# Problem details
Using the data below, find how many lines include the word "pixels" and report that figure alone.

# Data extracts
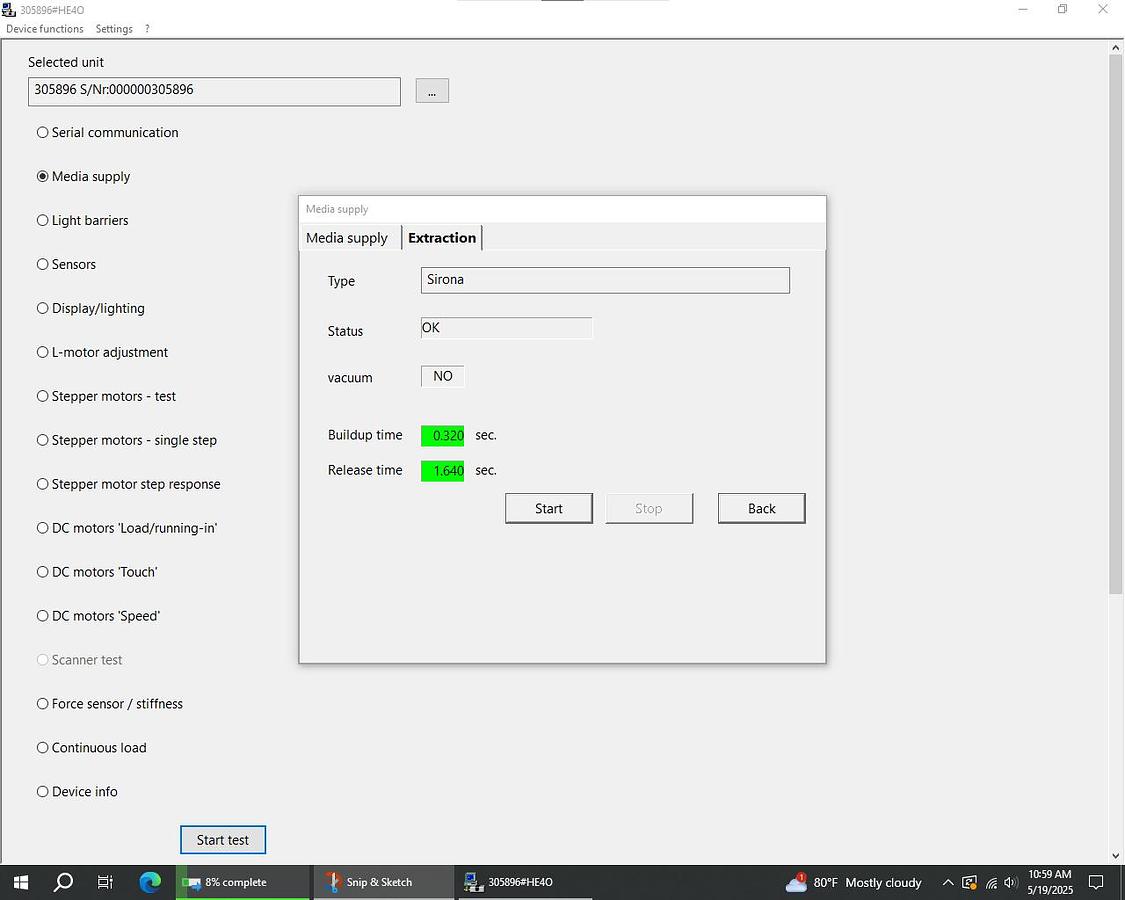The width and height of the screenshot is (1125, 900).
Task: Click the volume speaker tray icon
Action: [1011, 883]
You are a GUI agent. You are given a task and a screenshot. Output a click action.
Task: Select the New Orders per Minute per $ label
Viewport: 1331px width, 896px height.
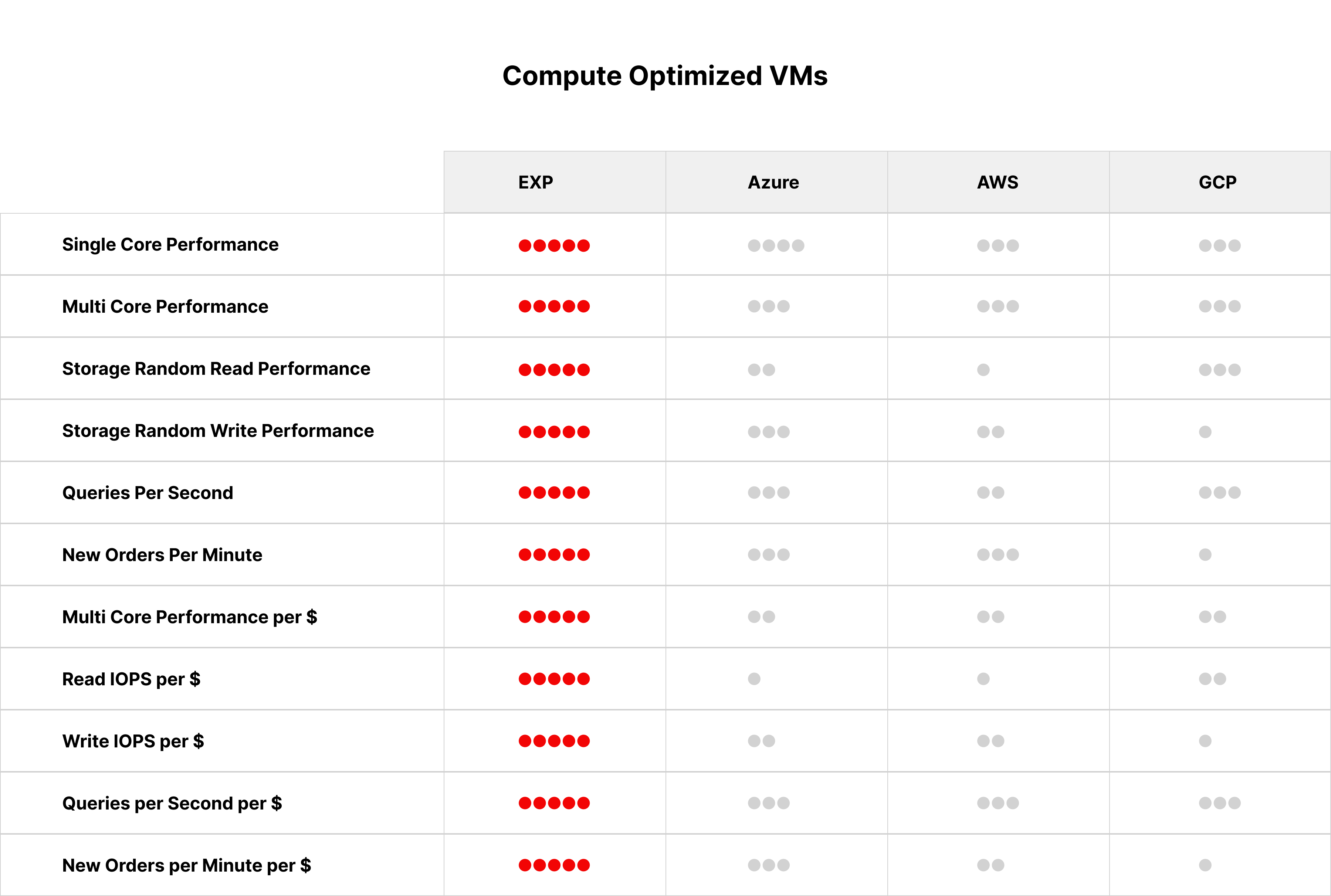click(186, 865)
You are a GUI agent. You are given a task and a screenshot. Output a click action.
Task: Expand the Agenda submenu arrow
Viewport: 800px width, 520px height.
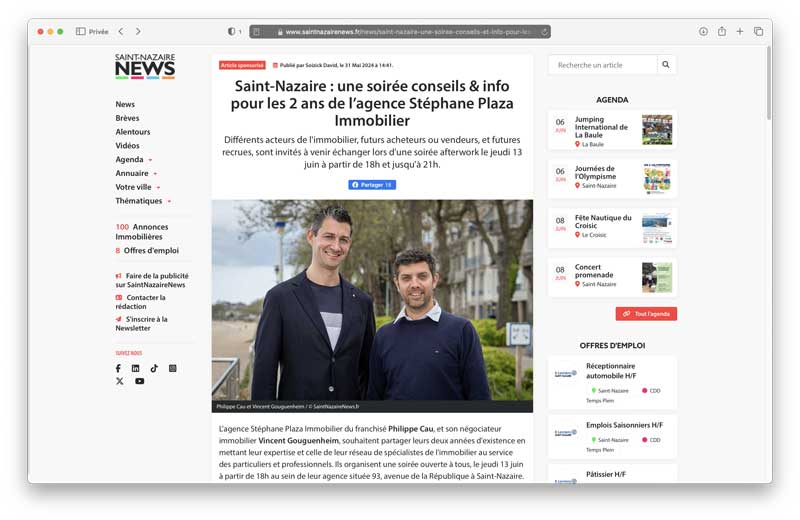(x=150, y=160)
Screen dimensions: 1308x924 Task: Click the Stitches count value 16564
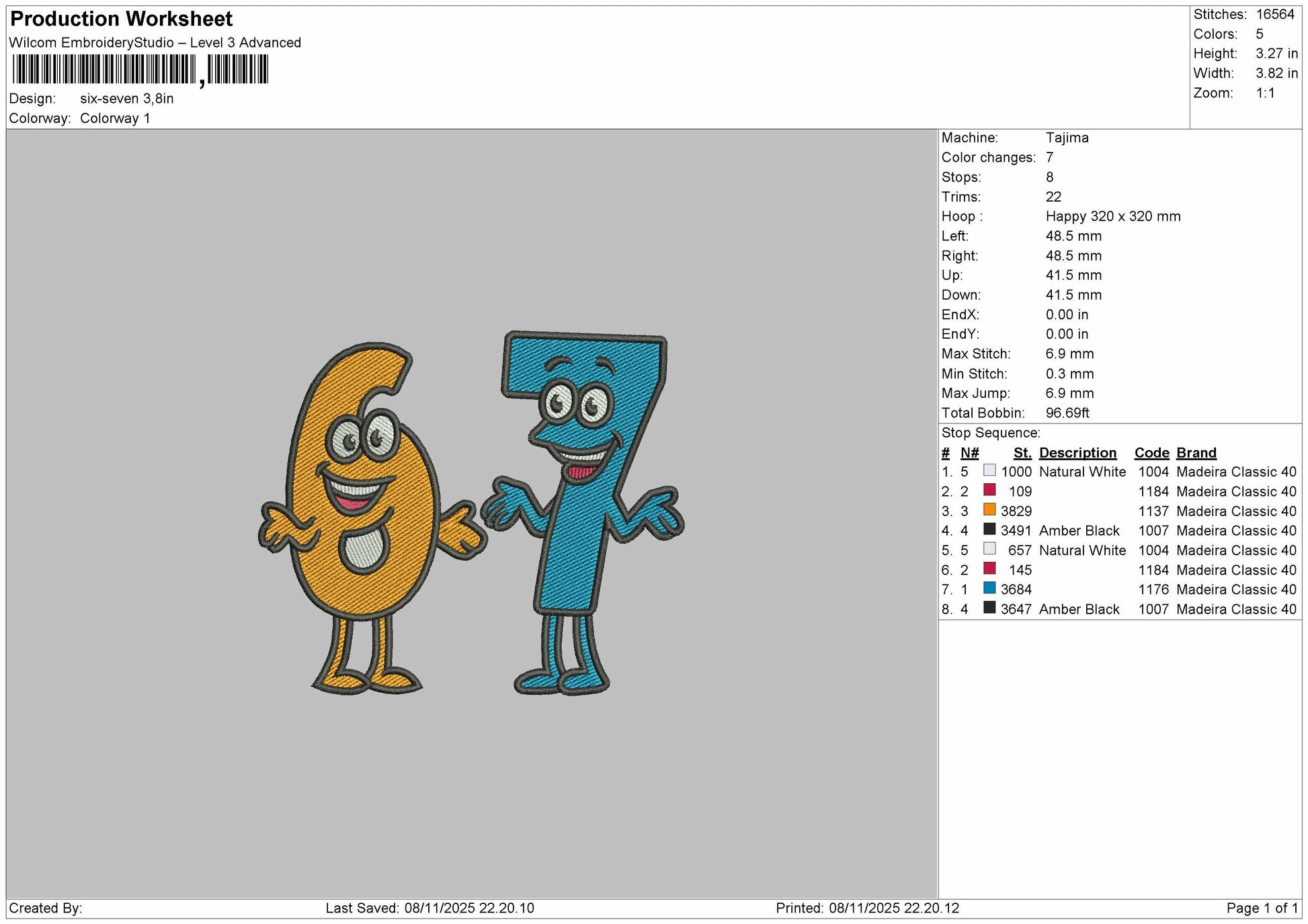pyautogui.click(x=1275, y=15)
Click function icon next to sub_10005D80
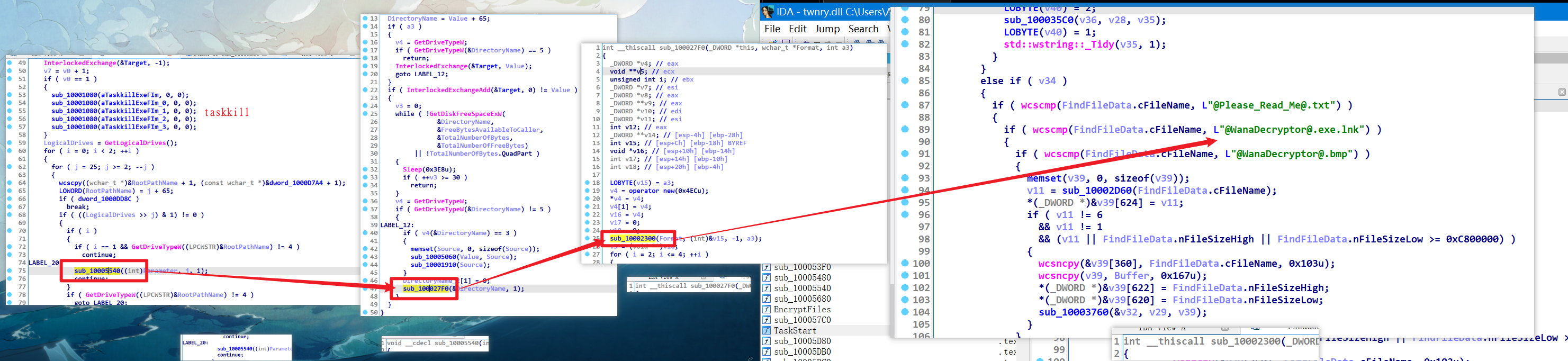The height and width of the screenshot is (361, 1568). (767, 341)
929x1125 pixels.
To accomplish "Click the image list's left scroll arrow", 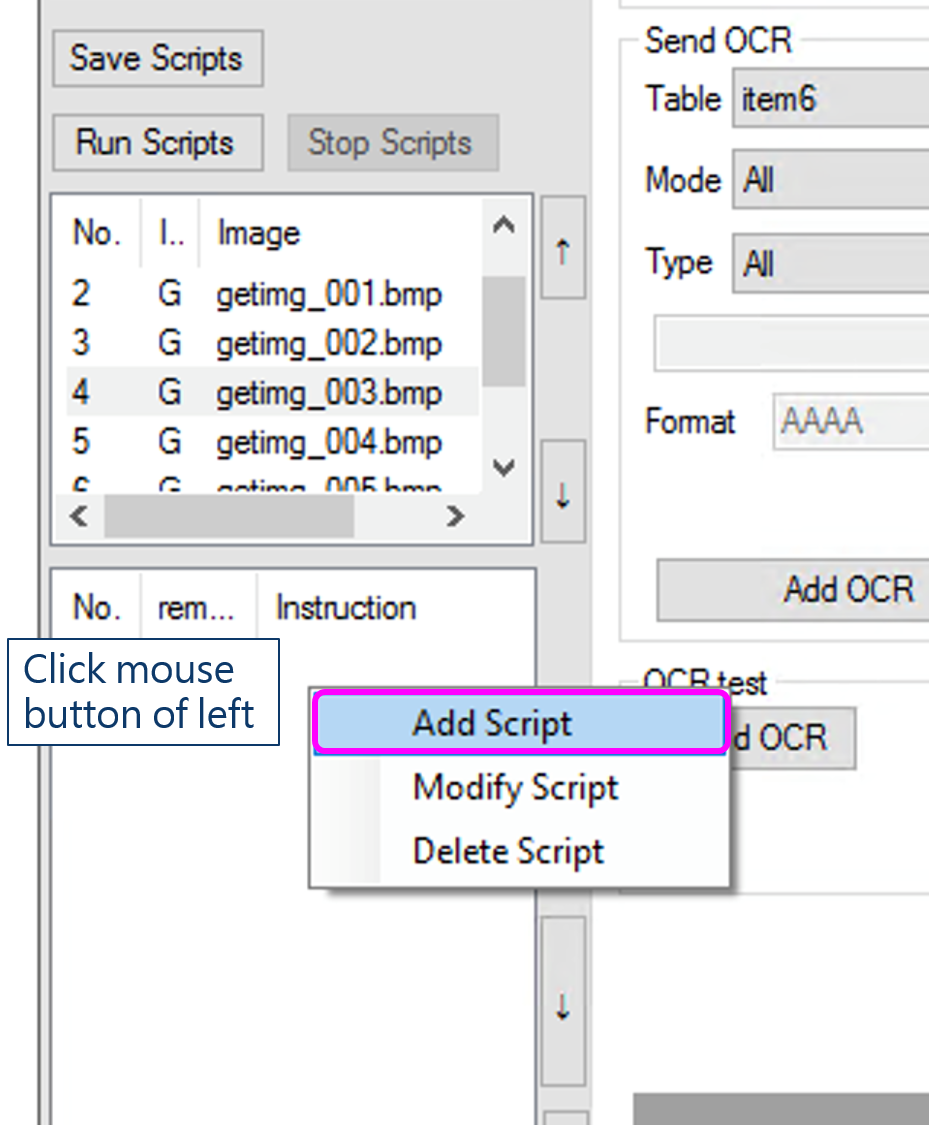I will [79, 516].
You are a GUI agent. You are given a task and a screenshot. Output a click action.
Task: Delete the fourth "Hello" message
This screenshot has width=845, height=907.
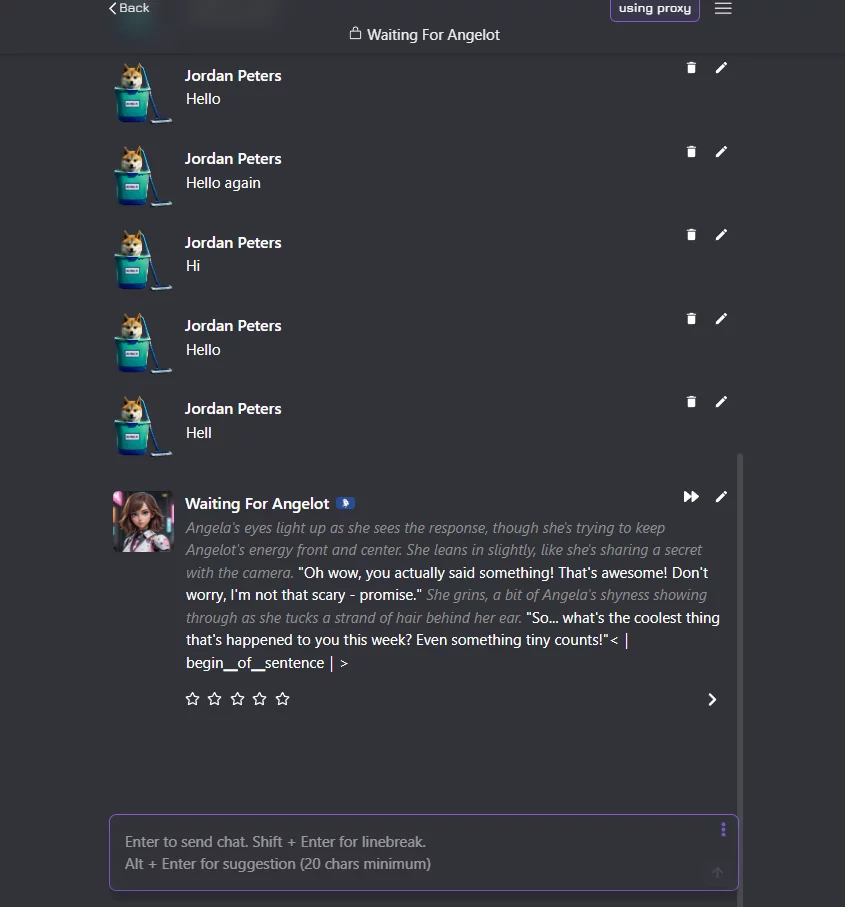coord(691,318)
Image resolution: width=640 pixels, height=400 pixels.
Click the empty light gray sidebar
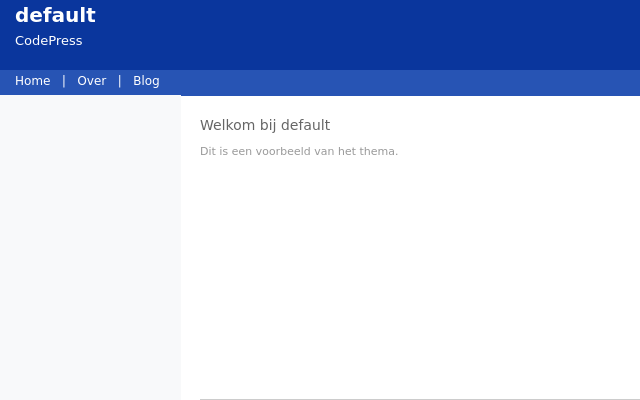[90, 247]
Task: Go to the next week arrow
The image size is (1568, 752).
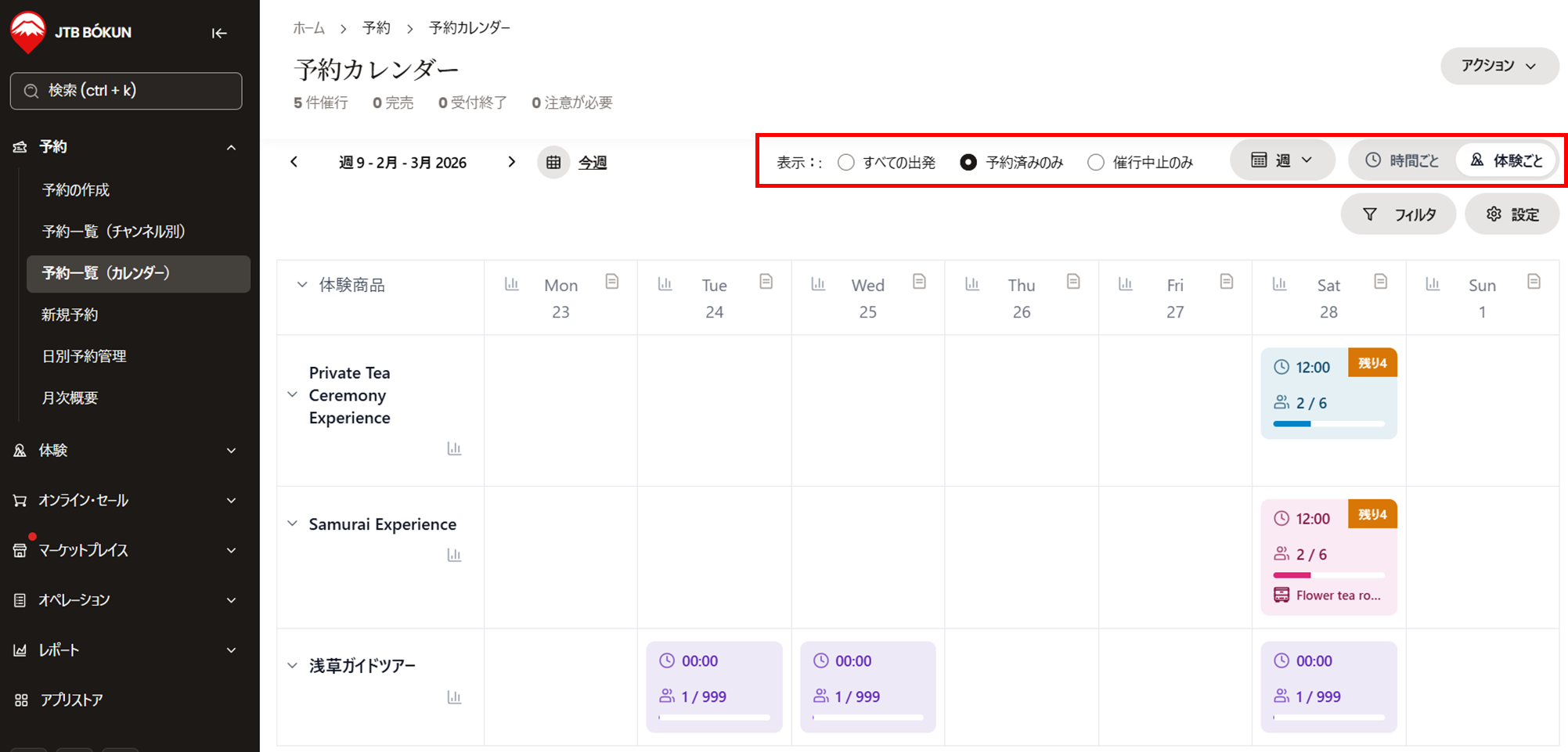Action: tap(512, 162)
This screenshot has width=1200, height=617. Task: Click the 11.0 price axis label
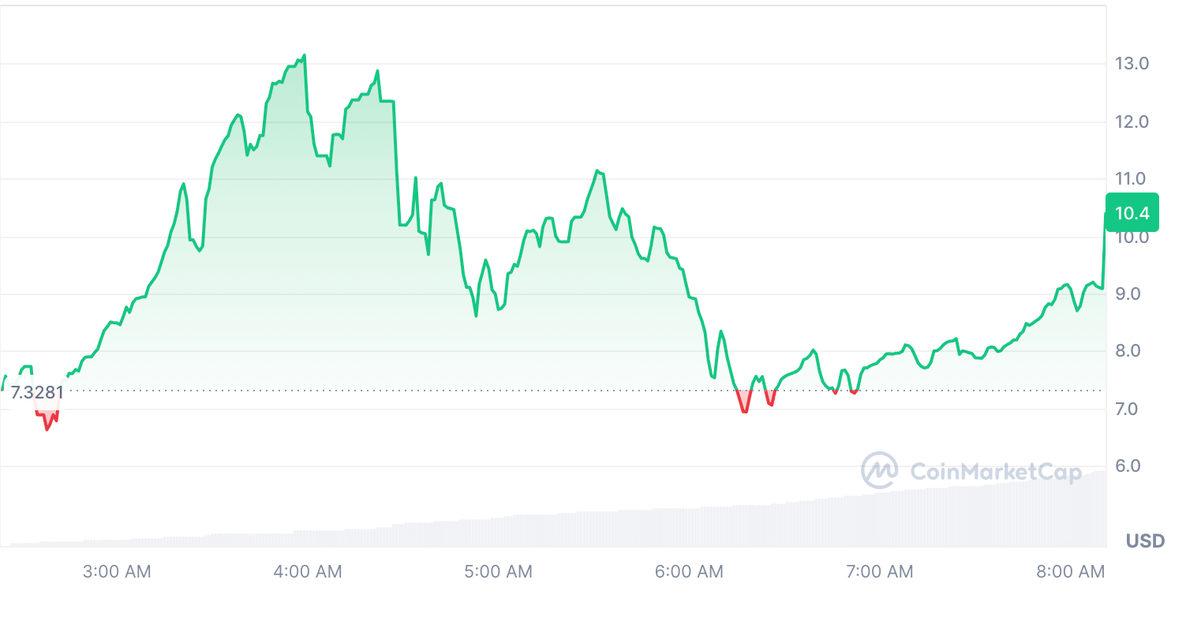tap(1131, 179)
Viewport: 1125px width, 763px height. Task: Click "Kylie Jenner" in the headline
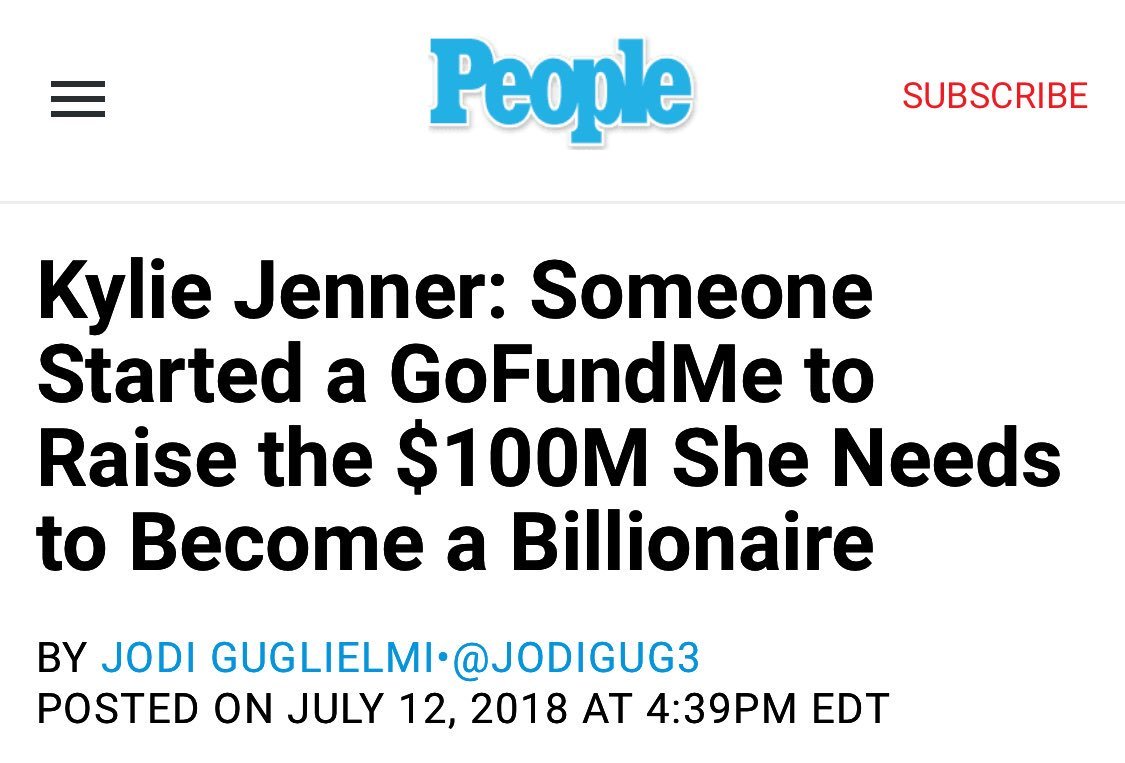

# Answer space
2